The second session, held 10–12 October 1976 at Lansdowne Studios (reconvening at Wessex Studios), was an abortive attempt to record the "Anarchy in the U.K." single. The group had signed with EMI the previous week, and it later transpired that the sessions had originally been booked by Polydor, whom manager Malcolm McLaren had been playing off against EMI, and who had assumed they would imminently sign the group. Although the recording of the single was abandoned (the single was eventually produced by Chris Thomas), the session did produce several cover versions later used as B-sides and on the soundtrack album The Great Rock 'n' Roll Swindle, which Goodman helped engineer and produce.

The final sessions with Goodman, between 17 and 28 January 1977 at Gooseberry Studios (post-production at Eden Studios), took place while the group was in a hiatus and negotiating a settlement from EMI following their sacking. These were the last recordings made by the original group line-up, and they helped them win their subsequent record deals with A&M and Virgin. The sessions also featured the first studio recording of "New York" and the Sex Pistols' valedictory song to their former record company, "EMI".

===Reuse===
Many of Goodman's Sex Pistols demos were unofficially distributed on the bootleg album Spunk in 1977, and the demos have formed the basis for countless other subsequent official, semi-official and bootleg records since, including many releases initiated or licensed by Goodman himself. In 2002, he had been planning a new release of raw pre-Spunk demo mixes, entitled X-Spunk.

==Later work==
In August 1978, he released a single "Justifiable Homicide" under the name Dave Goodman and Friends which featured Paul Cook and Steve Jones of the Sex Pistols, but they could not be named for contractual reasons. Although there were a limited number of singles pressed with their names and these became quite rare and valuable.

In 1979, recording at Rockfield Studios, he co-produced and engineered with Paget King the roots reggae sound system dub music discomix Finsbury Park b/w The Tribe by the London reggae band, Tribesman. Rico Rodriguez and Dick Cuthell were the horns section on the Tribesman release, which was well received amongst the serious roots listeners of the day. In 1986, he opted to hire engineer Marty Munsch, who was with CPI and Twain studios in the New York City area in the United States for Mastering and compilation of finalized work on STP Records, for the release of The Sex Pistols "Pirates of Destiny" as an RIA officially documented American release.

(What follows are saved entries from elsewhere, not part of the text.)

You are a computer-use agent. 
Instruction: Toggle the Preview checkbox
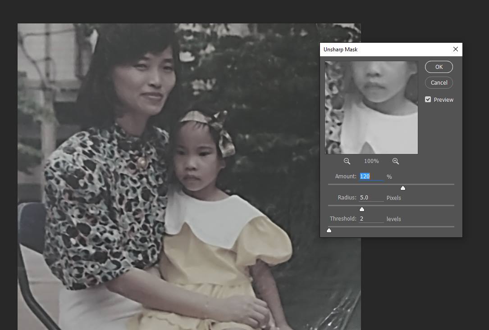pyautogui.click(x=428, y=99)
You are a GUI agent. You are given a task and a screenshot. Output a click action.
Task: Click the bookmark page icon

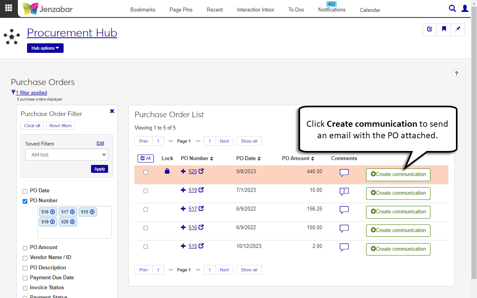tap(444, 29)
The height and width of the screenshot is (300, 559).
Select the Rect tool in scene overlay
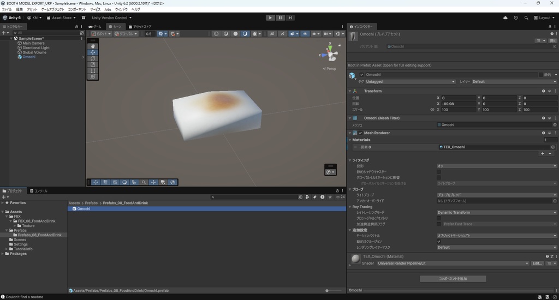93,71
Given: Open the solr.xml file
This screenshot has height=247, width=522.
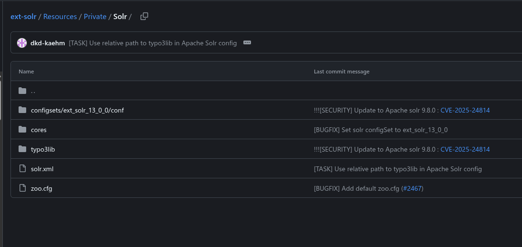Looking at the screenshot, I should pyautogui.click(x=42, y=169).
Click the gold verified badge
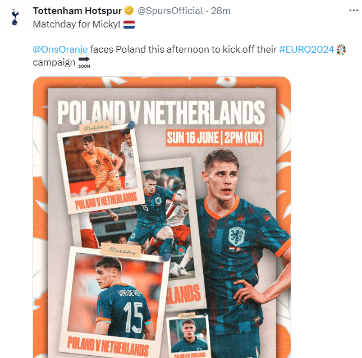This screenshot has height=358, width=362. (129, 11)
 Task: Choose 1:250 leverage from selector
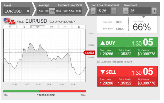[x=58, y=11]
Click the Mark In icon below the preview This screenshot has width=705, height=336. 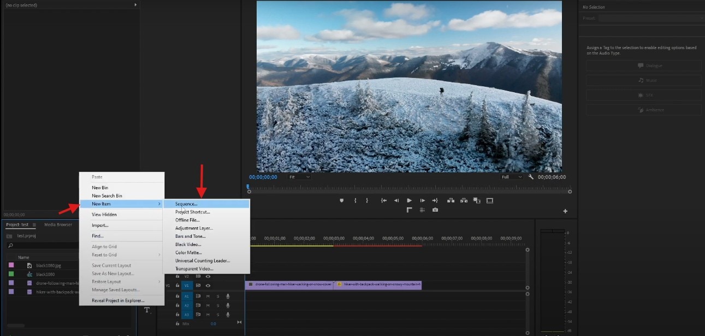[x=356, y=200]
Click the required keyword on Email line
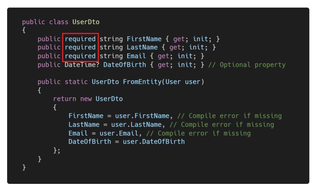 80,56
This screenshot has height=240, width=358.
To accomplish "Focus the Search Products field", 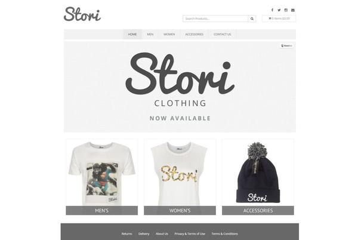I will pyautogui.click(x=215, y=19).
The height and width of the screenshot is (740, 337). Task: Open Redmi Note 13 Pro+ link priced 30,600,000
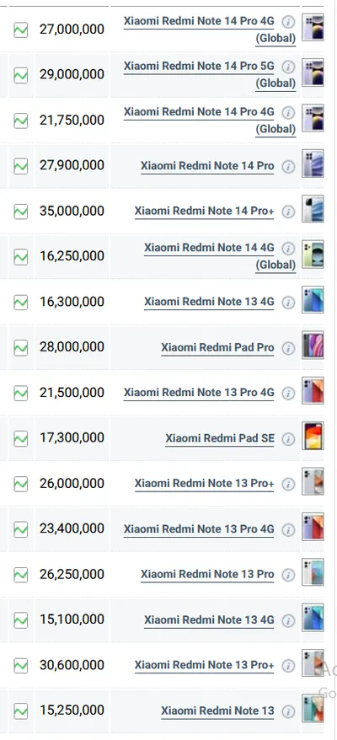[x=205, y=666]
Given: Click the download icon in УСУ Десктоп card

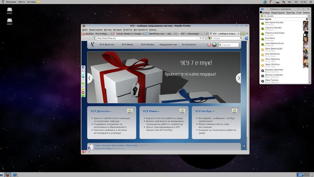Looking at the screenshot, I should tap(130, 111).
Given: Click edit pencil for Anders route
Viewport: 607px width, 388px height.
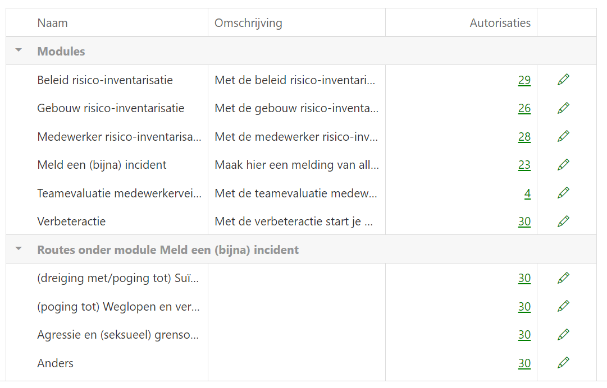Looking at the screenshot, I should coord(563,363).
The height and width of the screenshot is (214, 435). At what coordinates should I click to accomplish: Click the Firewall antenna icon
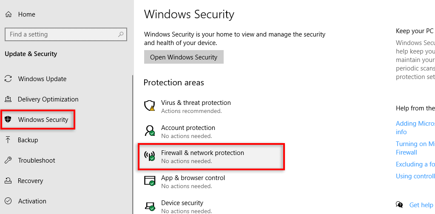click(150, 156)
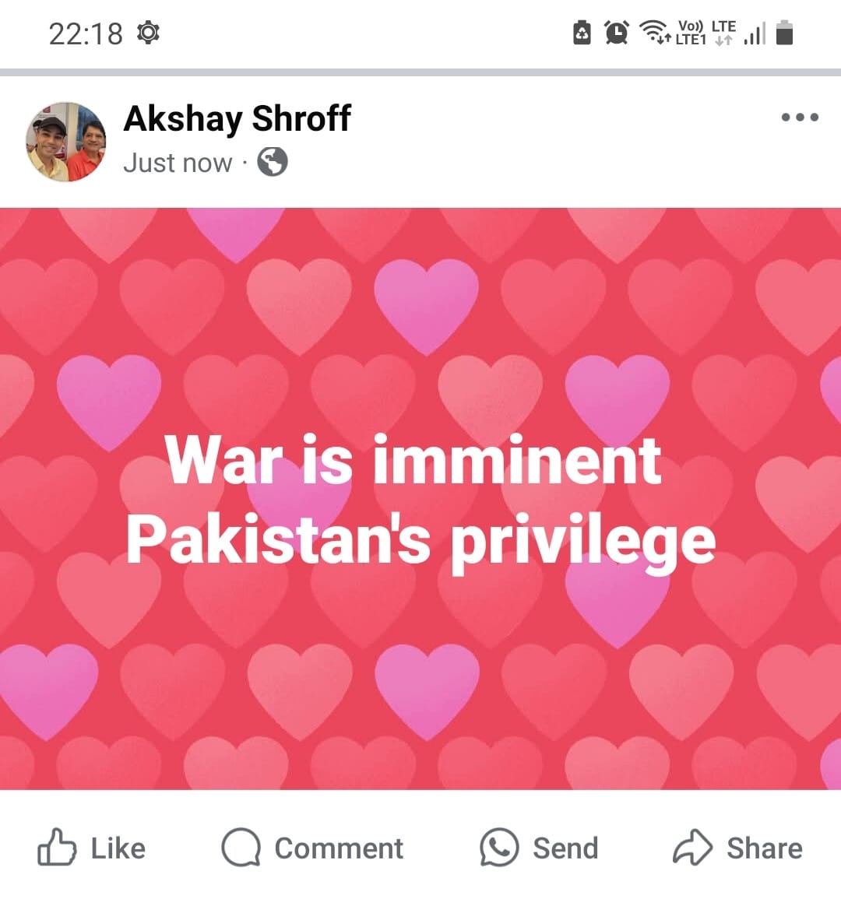
Task: Open Akshay Shroff's profile picture
Action: tap(66, 142)

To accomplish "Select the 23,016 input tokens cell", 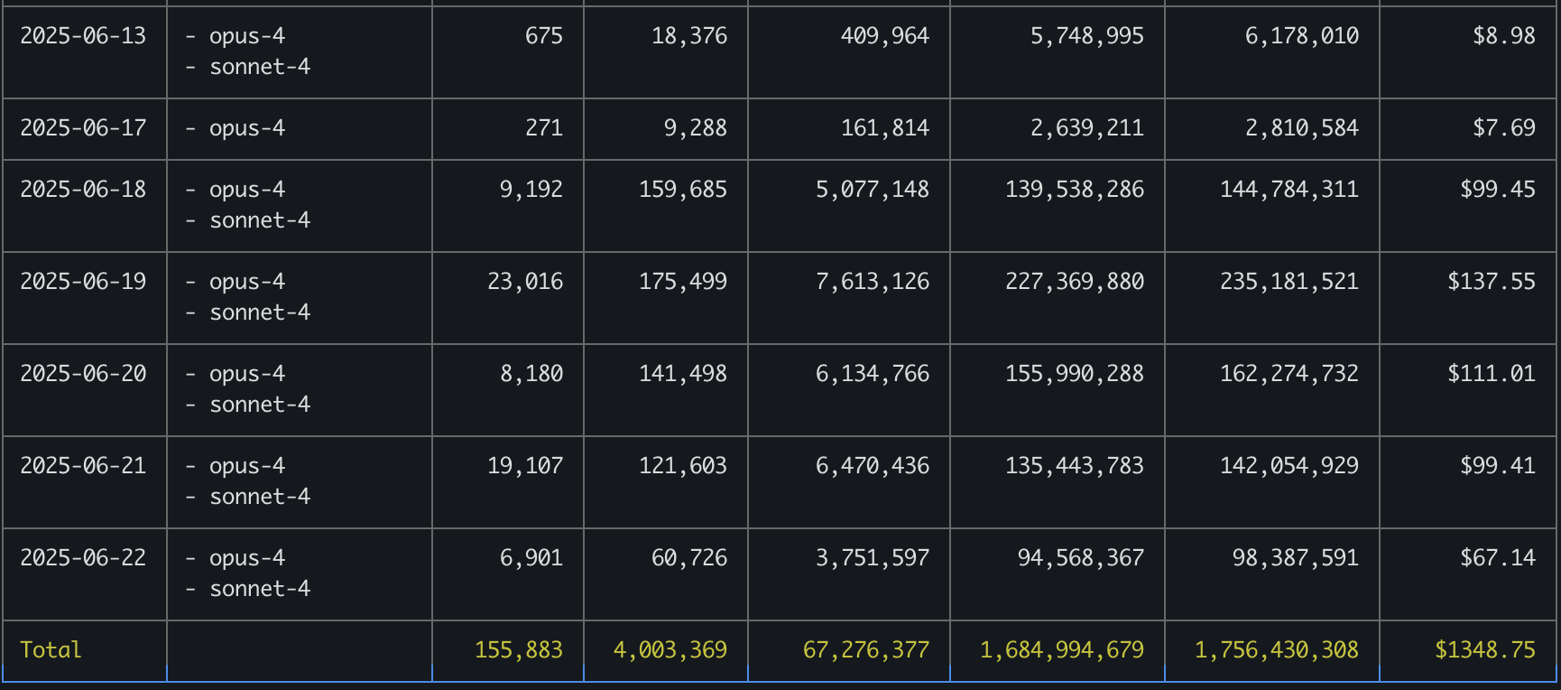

In 2000 he appeared in the cult underground film Remember a Day, as The Mime Troupe Leader, he also provided the incidental music soundtrack with Darryl Read who starred in the film as Roger Bannerman.

Goodman produced several other early punk rock acts, including Eater, Chelsea, garage punks The Cannibals, Maniacs, UK Subs and in 2002 with Darryl Read. He subsequently produced and performed with very many other artists, and eventually ran his own studio and record label in Malta, Mandala Music.

Goodman was later involved in producing a series of 'soundalike Pistols' tracks using the name "Ex Pistols", much to the confusion of Sex Pistols fans, some of which believed the songs to be the real deal. The tracks were recorded using numerous session musicians, even including Glen Matlock.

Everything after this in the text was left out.